Start of EXERCISE DATA

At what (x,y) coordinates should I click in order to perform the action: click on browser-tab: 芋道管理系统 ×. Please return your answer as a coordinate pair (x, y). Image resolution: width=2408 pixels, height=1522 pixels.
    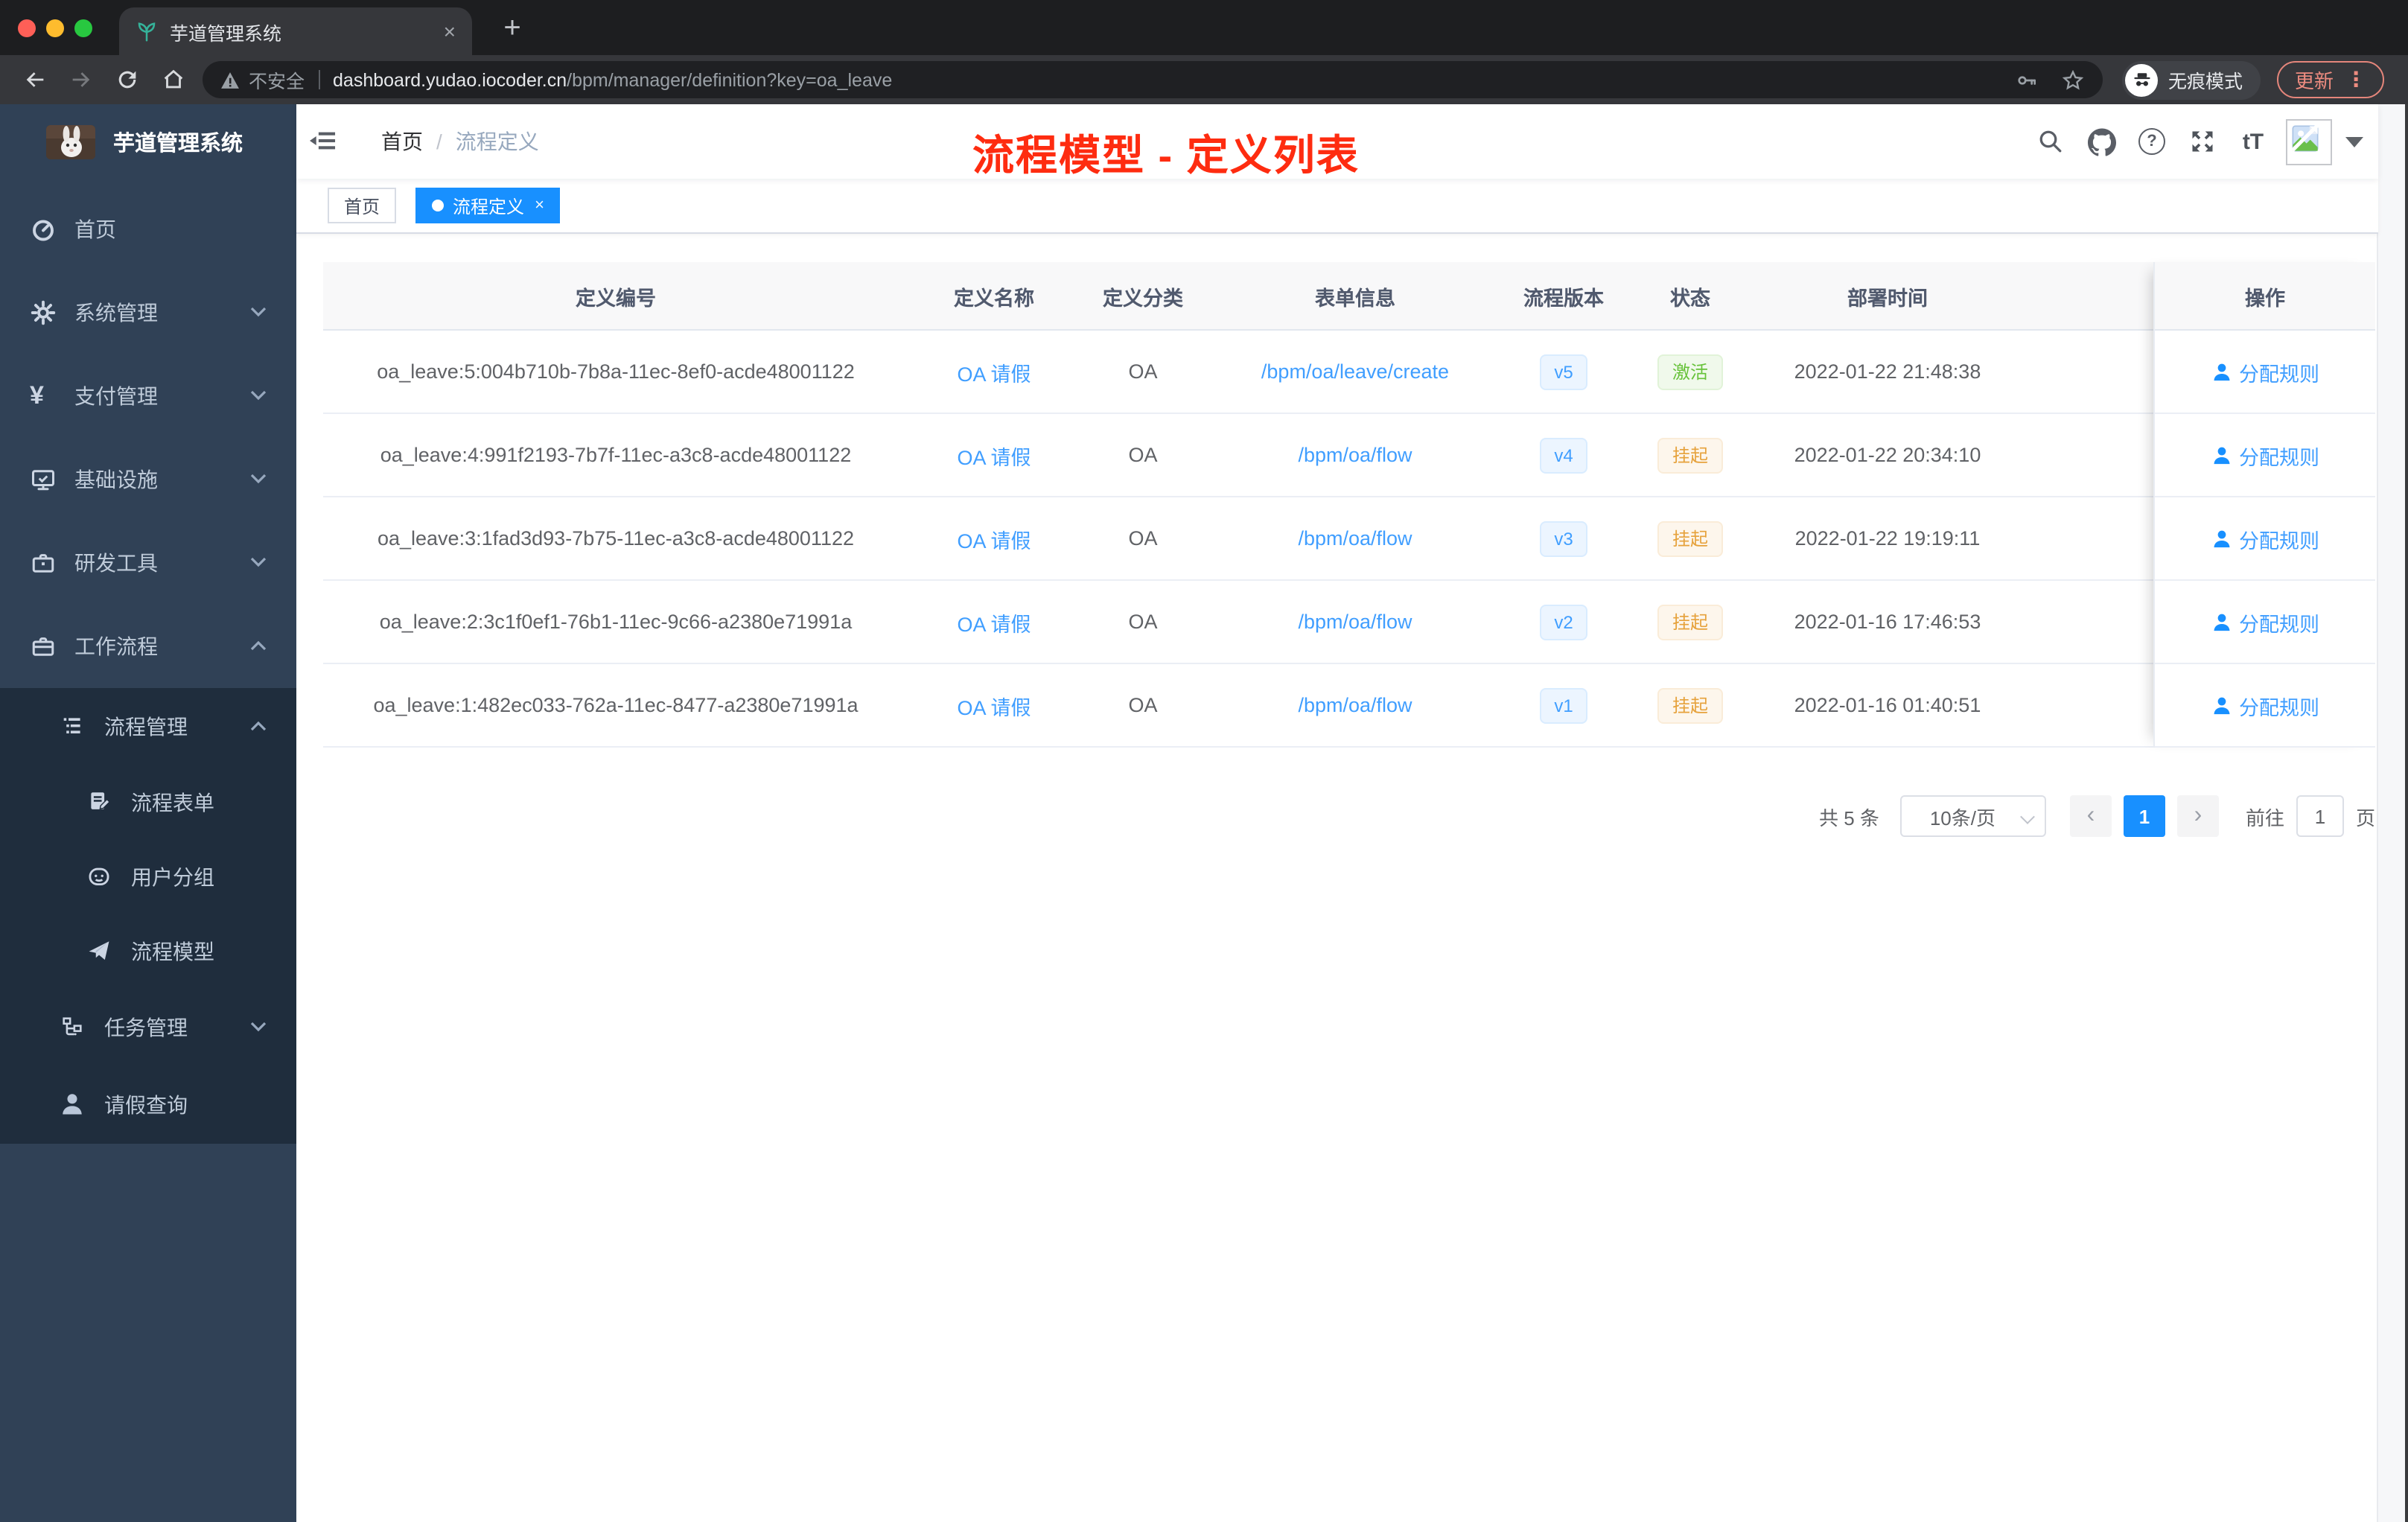
    Looking at the image, I should click on (296, 31).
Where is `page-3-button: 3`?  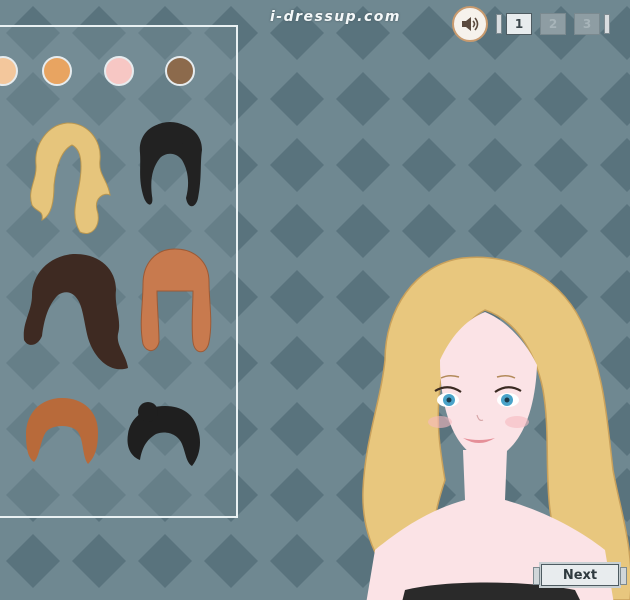
page-3-button: 3 is located at coordinates (587, 24).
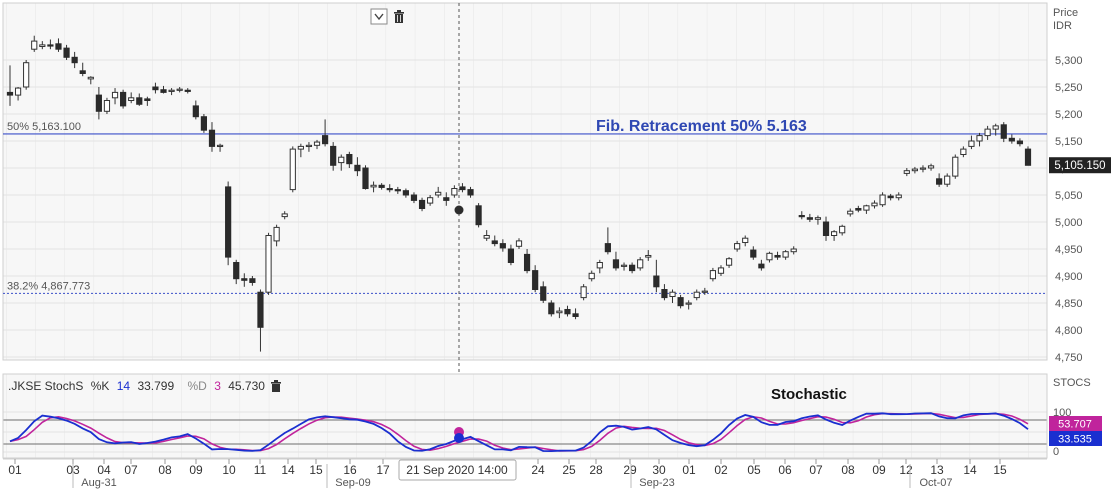 The image size is (1115, 491). I want to click on fib-annotation: Fib. Retracement 50% 5.163, so click(702, 126).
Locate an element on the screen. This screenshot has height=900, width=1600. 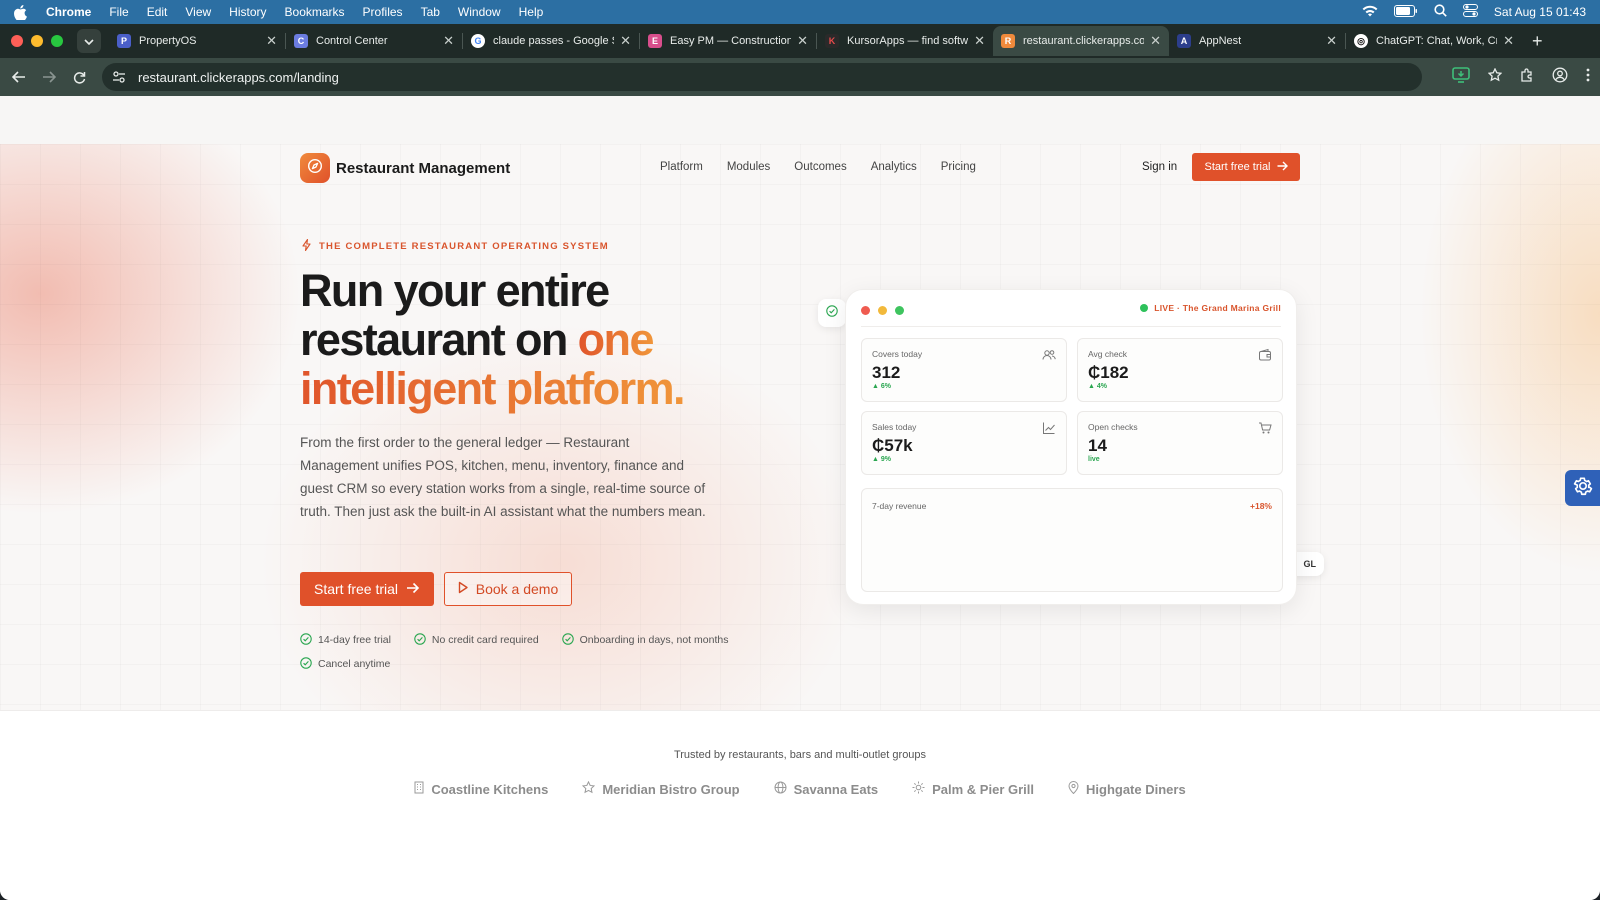
tab-kursorapps: K KursorApps — find softw ✕ is located at coordinates (905, 41).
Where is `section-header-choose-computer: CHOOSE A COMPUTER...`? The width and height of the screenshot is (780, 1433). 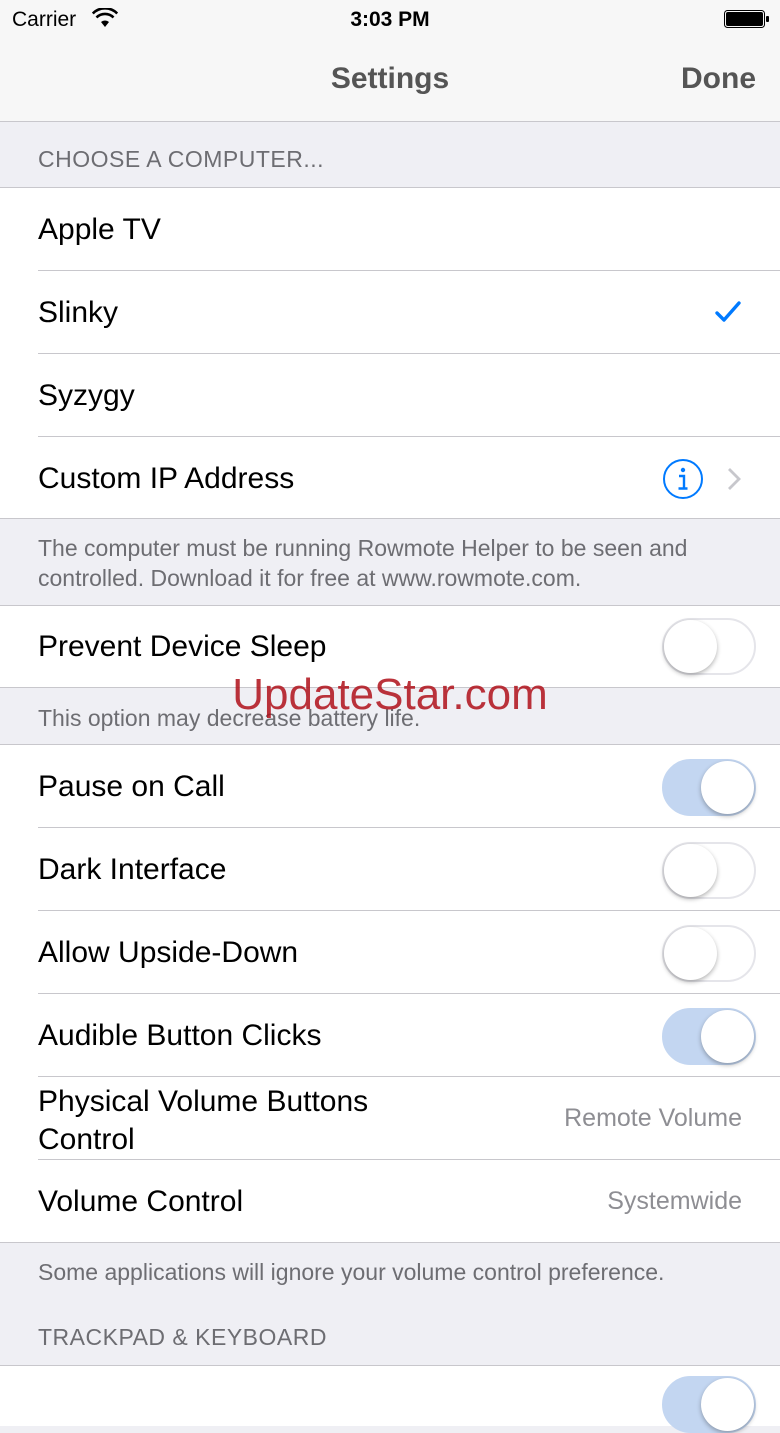
section-header-choose-computer: CHOOSE A COMPUTER... is located at coordinates (182, 159).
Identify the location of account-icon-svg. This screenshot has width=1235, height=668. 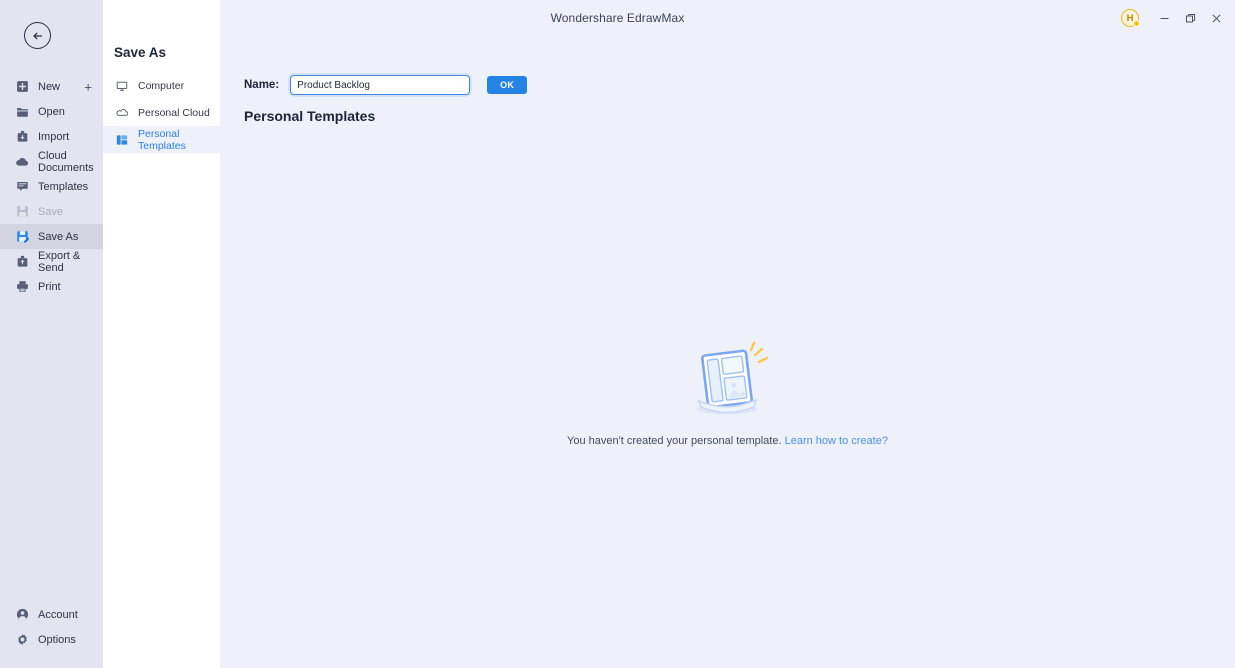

End of EXERCISE DATA

• _TASK DETAILS_:
Give the rows from the line containing "Locate an element" through the line containing "tab-kursorapps: K KursorApps" as a numbered list, omitting blank lines and leaving out the pictures.

• _THE COMPLETED TASK_:
1. Locate an element on the screen. This screenshot has height=900, width=1600. 
2. tab-kursorapps: K KursorApps — find softw ✕ is located at coordinates (905, 41).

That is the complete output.